WHAT THE EXERCISE ASKS. Can you lay out the records below as a JSON list of strings, with one string per line and blank lines omitted?

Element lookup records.
— Begin —

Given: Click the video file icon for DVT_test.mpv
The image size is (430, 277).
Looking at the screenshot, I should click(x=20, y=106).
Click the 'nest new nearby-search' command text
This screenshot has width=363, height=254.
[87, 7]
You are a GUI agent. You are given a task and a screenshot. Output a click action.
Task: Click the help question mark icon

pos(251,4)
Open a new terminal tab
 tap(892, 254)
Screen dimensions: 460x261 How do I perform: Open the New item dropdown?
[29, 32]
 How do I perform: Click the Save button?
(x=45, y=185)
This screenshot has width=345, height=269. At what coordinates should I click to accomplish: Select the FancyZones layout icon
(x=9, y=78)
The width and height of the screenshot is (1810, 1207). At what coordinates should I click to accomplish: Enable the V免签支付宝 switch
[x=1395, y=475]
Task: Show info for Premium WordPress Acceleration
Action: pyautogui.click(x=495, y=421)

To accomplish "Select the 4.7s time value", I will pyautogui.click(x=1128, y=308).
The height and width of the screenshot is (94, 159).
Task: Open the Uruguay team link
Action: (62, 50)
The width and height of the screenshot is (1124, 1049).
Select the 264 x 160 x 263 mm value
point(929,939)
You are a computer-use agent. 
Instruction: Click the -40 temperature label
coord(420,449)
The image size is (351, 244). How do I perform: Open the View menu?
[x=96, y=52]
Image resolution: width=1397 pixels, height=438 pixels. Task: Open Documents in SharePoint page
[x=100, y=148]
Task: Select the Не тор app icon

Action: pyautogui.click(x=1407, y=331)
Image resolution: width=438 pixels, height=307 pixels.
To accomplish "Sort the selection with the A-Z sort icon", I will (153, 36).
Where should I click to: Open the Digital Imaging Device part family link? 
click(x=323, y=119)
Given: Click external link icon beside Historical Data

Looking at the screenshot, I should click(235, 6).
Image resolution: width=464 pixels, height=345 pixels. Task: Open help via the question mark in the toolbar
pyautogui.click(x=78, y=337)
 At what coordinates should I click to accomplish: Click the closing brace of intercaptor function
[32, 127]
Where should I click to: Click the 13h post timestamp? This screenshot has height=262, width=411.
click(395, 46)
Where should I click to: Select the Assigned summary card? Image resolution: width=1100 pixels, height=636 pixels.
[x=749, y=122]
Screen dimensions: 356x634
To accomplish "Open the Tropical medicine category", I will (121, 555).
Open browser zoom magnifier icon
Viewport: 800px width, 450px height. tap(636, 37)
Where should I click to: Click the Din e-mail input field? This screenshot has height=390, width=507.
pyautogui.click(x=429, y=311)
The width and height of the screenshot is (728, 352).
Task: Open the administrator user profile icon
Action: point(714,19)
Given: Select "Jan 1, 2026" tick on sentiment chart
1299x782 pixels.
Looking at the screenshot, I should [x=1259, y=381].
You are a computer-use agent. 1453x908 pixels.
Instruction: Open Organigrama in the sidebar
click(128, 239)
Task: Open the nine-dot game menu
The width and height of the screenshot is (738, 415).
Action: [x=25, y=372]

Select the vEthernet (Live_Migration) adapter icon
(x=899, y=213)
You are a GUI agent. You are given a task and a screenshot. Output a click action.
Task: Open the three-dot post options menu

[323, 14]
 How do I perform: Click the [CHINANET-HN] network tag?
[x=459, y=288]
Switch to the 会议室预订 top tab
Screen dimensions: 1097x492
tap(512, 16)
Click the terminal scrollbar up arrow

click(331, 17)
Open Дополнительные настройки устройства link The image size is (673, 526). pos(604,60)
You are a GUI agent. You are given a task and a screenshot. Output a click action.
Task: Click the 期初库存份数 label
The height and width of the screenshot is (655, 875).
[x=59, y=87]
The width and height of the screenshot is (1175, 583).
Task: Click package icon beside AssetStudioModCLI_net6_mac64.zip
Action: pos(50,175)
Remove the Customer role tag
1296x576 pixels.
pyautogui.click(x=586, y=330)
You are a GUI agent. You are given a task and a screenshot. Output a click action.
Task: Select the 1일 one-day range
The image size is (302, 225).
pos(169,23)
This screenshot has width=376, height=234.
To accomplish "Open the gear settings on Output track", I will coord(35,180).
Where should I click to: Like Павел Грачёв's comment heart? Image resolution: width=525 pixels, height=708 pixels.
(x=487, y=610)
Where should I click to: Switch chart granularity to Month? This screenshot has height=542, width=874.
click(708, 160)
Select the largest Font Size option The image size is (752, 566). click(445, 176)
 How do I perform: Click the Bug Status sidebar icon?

— End —

FINAL RESULT.
[
  "Given: Click the video file icon for DVT_test.mpv",
  "The image size is (430, 277).",
  "Looking at the screenshot, I should click(x=20, y=106).",
  "Click the 'nest new nearby-search' command text",
  "This screenshot has width=363, height=254.",
  "[87, 7]",
  "You are a GUI agent. You are given a task and a screenshot. Output a click action.",
  "Task: Click the help question mark icon",
  "pos(251,4)",
  "Open a new terminal tab",
  " tap(892, 254)",
  "Screen dimensions: 460x261 How do I perform: Open the New item dropdown?",
  "[29, 32]",
  " How do I perform: Click the Save button?",
  "(x=45, y=185)",
  "This screenshot has width=345, height=269. At what coordinates should I click to accomplish: Select the FancyZones layout icon",
  "(x=9, y=78)",
  "The width and height of the screenshot is (1810, 1207). At what coordinates should I click to accomplish: Enable the V免签支付宝 switch",
  "[x=1395, y=475]",
  "Task: Show info for Premium WordPress Acceleration",
  "Action: pyautogui.click(x=495, y=421)",
  "To accomplish \"Select the 4.7s time value\", I will pyautogui.click(x=1128, y=308).",
  "The height and width of the screenshot is (94, 159).",
  "Task: Open the Uruguay team link",
  "Action: (62, 50)",
  "The width and height of the screenshot is (1124, 1049).",
  "Select the 264 x 160 x 263 mm value",
  "point(929,939)",
  "You are a computer-use agent. ",
  "Instruction: Click the -40 temperature label",
  "coord(420,449)",
  "The image size is (351, 244). How do I perform: Open the View menu?",
  "[x=96, y=52]",
  "Image resolution: width=1397 pixels, height=438 pixels. Task: Open Documents in SharePoint page",
  "[x=100, y=148]",
  "Task: Select the Не тор app icon",
  "Action: pyautogui.click(x=1407, y=331)",
  "Image resolution: width=438 pixels, height=307 pixels.",
  "To accomplish \"Sort the selection with the A-Z sort icon\", I will (153, 36).",
  "Where should I click to: Open the Digital Imaging Device part family link? ",
  "click(x=323, y=119)",
  "Given: Click external link icon beside Historical Data",
  "Looking at the screenshot, I should click(235, 6).",
  "Image resolution: width=464 pixels, height=345 pixels. Task: Open help via the question mark in the toolbar",
  "pyautogui.click(x=78, y=337)",
  " At what coordinates should I click to accomplish: Click the closing brace of intercaptor function",
  "[32, 127]",
  "Where should I click to: Click the 13h post timestamp? This screenshot has height=262, width=411.",
  "click(395, 46)",
  "Where should I click to: Select the Assigned summary card? Image resolution: width=1100 pixels, height=636 pixels.",
  "[x=749, y=122]",
  "Screen dimensions: 356x634",
  "To accomplish \"Open the Tropical medicine category\", I will (121, 555).",
  "Open browser zoom magnifier icon",
  "Viewport: 800px width, 450px height. tap(636, 37)",
  "Where should I click to: Click the Din e-mail input field? This screenshot has height=390, width=507.",
  "pyautogui.click(x=429, y=311)",
  "The width and height of the screenshot is (728, 352).",
  "Task: Open the administrator user profile icon",
  "Action: point(714,19)",
  "Given: Select \"Jan 1, 2026\" tick on sentiment chart",
  "1299x782 pixels.",
  "Looking at the screenshot, I should [x=1259, y=381].",
  "You are a computer-use agent. 1453x908 pixels.",
  "Instruction: Open Organigrama in the sidebar",
  "click(128, 239)",
  "Task: Open the nine-dot game menu",
  "The width and height of the screenshot is (738, 415).",
  "Action: [x=25, y=372]",
  "Select the vEthernet (Live_Migration) adapter icon",
  "(x=899, y=213)",
  "You are a GUI agent. You are given a task and a screenshot. Output a click action.",
  "Task: Open the three-dot post options menu",
  "[323, 14]",
  " How do I perform: Click the [CHINANET-HN] network tag?",
  "[x=459, y=288]",
  "Switch to the 会议室预订 top tab",
  "Screen dimensions: 1097x492",
  "tap(512, 16)",
  "Click the terminal scrollbar up arrow",
  "click(331, 17)",
  "Open Дополнительные настройки устройства link The image size is (673, 526). pos(604,60)",
  "You are a GUI agent. You are given a task and a screenshot. Output a click action.",
  "Task: Click the 期初库存份数 label",
  "The height and width of the screenshot is (655, 875).",
  "[x=59, y=87]",
  "The width and height of the screenshot is (1175, 583).",
  "Task: Click package icon beside AssetStudioModCLI_net6_mac64.zip",
  "Action: pos(50,175)",
  "Remove the Customer role tag",
  "1296x576 pixels.",
  "pyautogui.click(x=586, y=330)",
  "You are a GUI agent. You are given a task and a screenshot. Output a click action.",
  "Task: Select the 1일 one-day range",
  "The image size is (302, 225).",
  "pos(169,23)",
  "This screenshot has width=376, height=234.",
  "To accomplish \"Open the gear settings on Output track\", I will coord(35,180).",
  "Where should I click to: Like Павел Грачёв's comment heart? Image resolution: width=525 pixels, height=708 pixels.",
  "(x=487, y=610)",
  "Where should I click to: Switch chart granularity to Month? This screenshot has height=542, width=874.",
  "click(708, 160)",
  "Select the largest Font Size option The image size is (752, 566). click(445, 176)",
  " How do I perform: Click the Bug Status sidebar icon?"
]